Java regexp - adding parenthesis makes it greedy?

1.3k views Asked by At
public void name() throws Exception {
        Pattern p = Pattern.compile("\\d{1,2}?");
        String input = "09";
        Matcher m = p.matcher(input);
        StringBuffer sb = new StringBuffer();
        while(m.find()) {
            System.out.println("match = "+m.group());
        }
    }

Output of the above method is :

match = 0
match = 9

Now, I am just adding parenthesis to the regexp:

public void name() throws Exception {
        Pattern p = Pattern.compile("(\\d{1,2})?");
        String input = "09";
        Matcher m = p.matcher(input);
        StringBuffer sb = new StringBuffer();
        while(m.find()) {
            System.out.println("match = "+m.group());
        }
    }

And the output becomes:

match = 09
match = 
  1. Why do parenthesis make the matching greedy here?
  2. [Edit,added later]Why is empty string not matched in the first case?
2

There are 2 answers

7
M A On BEST ANSWER

In order for a quantifier (?, *, + or {n,m}) to be reluctant (non-greedy or lazy), it must by followed by a ?. Therefore, the pattern \\d{1,2}? is reluctant.

On the other hand, (\\d{1,2})? is composed of two levels of greedy quantifiers:

  1. a group (\\d{1,2}) containing a pattern with a greedy quantifier {1,2},
  2. followed by the ? greedy quantifier.

Therefore, (\\d{1,2})? is greedy because the ? does not immediately follow a quantifier (there is a parenthesis in between that closes the group), hence it does not act as the metacharacter for a reluctant regex.

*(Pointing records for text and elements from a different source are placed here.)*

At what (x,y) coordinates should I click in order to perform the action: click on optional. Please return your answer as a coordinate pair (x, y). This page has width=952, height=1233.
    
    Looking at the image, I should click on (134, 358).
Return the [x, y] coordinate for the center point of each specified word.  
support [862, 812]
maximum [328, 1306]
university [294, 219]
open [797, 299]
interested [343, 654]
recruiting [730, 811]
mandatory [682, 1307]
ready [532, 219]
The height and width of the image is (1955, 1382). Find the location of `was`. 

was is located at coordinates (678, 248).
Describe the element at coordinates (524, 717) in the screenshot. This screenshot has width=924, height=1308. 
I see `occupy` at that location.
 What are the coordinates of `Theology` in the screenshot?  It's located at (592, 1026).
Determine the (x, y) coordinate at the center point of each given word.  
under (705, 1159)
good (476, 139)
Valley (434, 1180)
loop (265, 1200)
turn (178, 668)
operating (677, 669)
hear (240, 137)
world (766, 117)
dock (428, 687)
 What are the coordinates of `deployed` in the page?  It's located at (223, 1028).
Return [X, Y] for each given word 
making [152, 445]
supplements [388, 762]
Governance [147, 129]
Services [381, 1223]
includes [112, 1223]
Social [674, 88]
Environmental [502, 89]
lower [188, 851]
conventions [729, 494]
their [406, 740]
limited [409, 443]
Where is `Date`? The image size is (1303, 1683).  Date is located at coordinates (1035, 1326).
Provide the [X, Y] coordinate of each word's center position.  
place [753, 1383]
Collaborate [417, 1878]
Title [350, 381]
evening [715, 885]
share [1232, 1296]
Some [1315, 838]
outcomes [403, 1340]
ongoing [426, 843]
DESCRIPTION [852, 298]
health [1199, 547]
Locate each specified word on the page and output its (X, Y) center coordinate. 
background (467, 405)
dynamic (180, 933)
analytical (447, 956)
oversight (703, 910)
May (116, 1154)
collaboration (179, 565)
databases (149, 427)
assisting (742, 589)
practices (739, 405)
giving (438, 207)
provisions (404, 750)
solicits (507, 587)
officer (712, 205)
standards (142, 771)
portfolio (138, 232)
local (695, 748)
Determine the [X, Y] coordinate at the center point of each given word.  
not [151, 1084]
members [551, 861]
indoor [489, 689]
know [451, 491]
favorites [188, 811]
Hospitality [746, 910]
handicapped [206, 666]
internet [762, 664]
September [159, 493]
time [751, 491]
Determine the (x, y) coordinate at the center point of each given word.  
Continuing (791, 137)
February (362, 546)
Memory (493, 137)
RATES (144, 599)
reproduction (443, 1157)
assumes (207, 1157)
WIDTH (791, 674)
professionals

See this page about quantifiers as a reference.

0
anubhava On

Let's start with simple quantifier regex:

\d{1,2}

This is greedy by nature and will match as many characters as possible between min (i.e. 1) and max (i.e 2).

So for our input 09, it will just match 09.

Now let's make it lazy by using:

\d{1,2}?

This will make it as few times as possible. So for the same input it will match 0 first time and 9 second time (since you're using a while loop).

Now 3rd case of:

(\d{1,2})?

It matches 0 or 1 occurrence of greedy \d{1,2}, that means means match \d{1,2} or match nothing.

So for the same input it will match:

  1. 09 or
  2. empty string

It is because we are making whole group optional by placing ? outside (...)